Since HB 3025 makes it “an unlawful practice for an employer to exclude an applicant from an initial interview solely because of a past criminal conviction,” an employer seeking information from an Oregon job applicant should not order a criminal background check on the applicant prior to conducting the initial job interview. After the initial job interview, the employer may order and review a criminal background check on the Oregon job applicant.
Unless one of the exclusions apply, after Dec. 31, 2015, if an employer does not conduct interviews of job applicants, and if the employer seeks information from an Oregon job applicant, the employer may not require the applicant, prior to making a conditional offer of employment, to disclose a criminal conviction. If an employer does not conduct job interviews, and if the employer wants to make an offer to an Oregon job applicant, the offer should be conditioned on the Oregon applicant consenting to and passing a criminal background check.
2015 Oregon Law Creates Retirement Savings Board
The Board May Implement a State-Run Oregon Retirement Savings Plan. If the Plan Is Implemented, It Will Require Certain Employers to Automatically Enroll Each Employee in the Plan, Unless the Employee Opts Out – Employer Contributions Are Not Required
On June 25, 2015, Oregon Gov. Kate Brown signed into law Enrolled House Bill 2960. The new law establishes the Oregon Retirement Savings Board (Board), consisting of seven members. Subject to certain prerequisites, the Board is directed by the new law to develop a defined contribution retirement plan called the Oregon Retirement Savings Plan (Plan) for individuals employed for compensation in Oregon compliant with requirements and rules specified in HB 2960. Several Plan requirements establish employer mandates discussed below. Contributions by eligible individuals will be allocated to confidential accounts established under the Plan. A fund is also established by the new law called the Oregon Retirement Savings Plan Administrative Fund (Administrative Fund), separate and apart from the General Fund, which will contain specified assets used for the administration of the Plan.

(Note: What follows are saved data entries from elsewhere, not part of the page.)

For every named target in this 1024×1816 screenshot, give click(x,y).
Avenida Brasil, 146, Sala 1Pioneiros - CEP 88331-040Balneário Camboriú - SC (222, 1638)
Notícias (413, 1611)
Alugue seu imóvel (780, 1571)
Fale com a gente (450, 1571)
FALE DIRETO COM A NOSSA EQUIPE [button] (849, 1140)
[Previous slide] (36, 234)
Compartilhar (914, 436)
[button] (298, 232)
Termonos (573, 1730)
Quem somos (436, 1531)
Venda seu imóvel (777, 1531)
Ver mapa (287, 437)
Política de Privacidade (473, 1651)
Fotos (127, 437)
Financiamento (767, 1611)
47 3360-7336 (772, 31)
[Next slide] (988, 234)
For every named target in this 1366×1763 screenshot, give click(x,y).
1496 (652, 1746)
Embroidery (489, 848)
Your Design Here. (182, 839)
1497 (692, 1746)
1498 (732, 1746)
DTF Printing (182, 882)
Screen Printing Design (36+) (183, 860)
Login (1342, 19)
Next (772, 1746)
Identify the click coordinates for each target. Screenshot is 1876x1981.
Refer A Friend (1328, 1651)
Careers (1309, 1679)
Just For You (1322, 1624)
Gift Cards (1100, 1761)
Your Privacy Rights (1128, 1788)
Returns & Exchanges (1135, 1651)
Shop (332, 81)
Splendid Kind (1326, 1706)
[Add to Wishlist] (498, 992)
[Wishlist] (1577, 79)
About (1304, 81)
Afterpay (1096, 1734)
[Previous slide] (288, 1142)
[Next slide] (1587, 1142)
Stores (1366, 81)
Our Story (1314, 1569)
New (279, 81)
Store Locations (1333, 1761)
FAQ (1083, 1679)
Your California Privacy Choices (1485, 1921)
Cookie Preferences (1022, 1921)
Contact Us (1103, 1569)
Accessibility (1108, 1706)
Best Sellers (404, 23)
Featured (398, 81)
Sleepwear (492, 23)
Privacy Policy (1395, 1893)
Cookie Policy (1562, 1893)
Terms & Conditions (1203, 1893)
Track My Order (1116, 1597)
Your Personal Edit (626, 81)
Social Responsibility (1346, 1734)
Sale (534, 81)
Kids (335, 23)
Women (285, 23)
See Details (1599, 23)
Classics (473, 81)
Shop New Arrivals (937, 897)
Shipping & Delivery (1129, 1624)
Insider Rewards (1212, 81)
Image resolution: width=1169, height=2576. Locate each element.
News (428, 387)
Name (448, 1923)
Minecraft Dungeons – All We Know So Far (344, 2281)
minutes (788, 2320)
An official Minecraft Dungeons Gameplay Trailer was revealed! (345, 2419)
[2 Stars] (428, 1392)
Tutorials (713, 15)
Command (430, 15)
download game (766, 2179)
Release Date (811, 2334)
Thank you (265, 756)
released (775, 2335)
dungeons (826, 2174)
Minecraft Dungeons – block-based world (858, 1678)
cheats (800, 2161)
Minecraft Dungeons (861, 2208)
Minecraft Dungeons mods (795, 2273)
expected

The Board is directed to report to a committee or interim committee of the Legislative Assembly by Dec. 31, 2016, regarding the status of the Plan. In general, the Board must establish the Plan so that eligible individuals may begin making contributions to the Plan no later than July 1, 2017.
The new law became effective on June 25, 2015.7
Oregon Retirement Savings Board
The Oregon Retirement Savings Board consists of the following seven members: the state treasurer or her/his designee, a member of the Oregon House of Representatives appointed by the speaker of the House, a member of the Oregon Senate appointed by the president of the Senate and four members appointed by the governor. The four gubernatorial appointments include: a representative of employers, a representative with expertise in the field of investments, a representative of an association representing employees and a public member who is retired.8
Prerequisites to Establishment of the Plan
The Board is directed by the new law to develop a defined contribution retirement plan called the Oregon Retirement Savings Plan for individuals employed for compensation in Oregon.9 However, development of the Plan is subject to certain prerequisites.
Before establishing the Plan, the Board must:
- conduct a market analysis to determine the feasibility of the Plan and whether and to what extent plans with the characteristics specified in HB 2960 exist in the private market10
- obtain legal advice regarding the applicability of ERISA11 and the Internal Revenue Code to the plan12
- investigate whether employers that are not required to participate in the plan can make the plan available to their employees13
- investigate how to allow individuals who are not automatically enrolled in the Plan to opt in to the Plan and make contributions to an account, either through payroll contributions or another method of contribution14
If the Board determines that the Plan would qualify as an employee benefit plan under ERISA, the Board “may not establish the [Plan].”15
The Plan Must Comply with Requirements and Rules Specified in HB 2960 – Several Plan Requirements Establish Employer Mandates
The Plan must be compliant with requirements and rules specified in HB 296016 and those requirements and rules establish certain employer mandates.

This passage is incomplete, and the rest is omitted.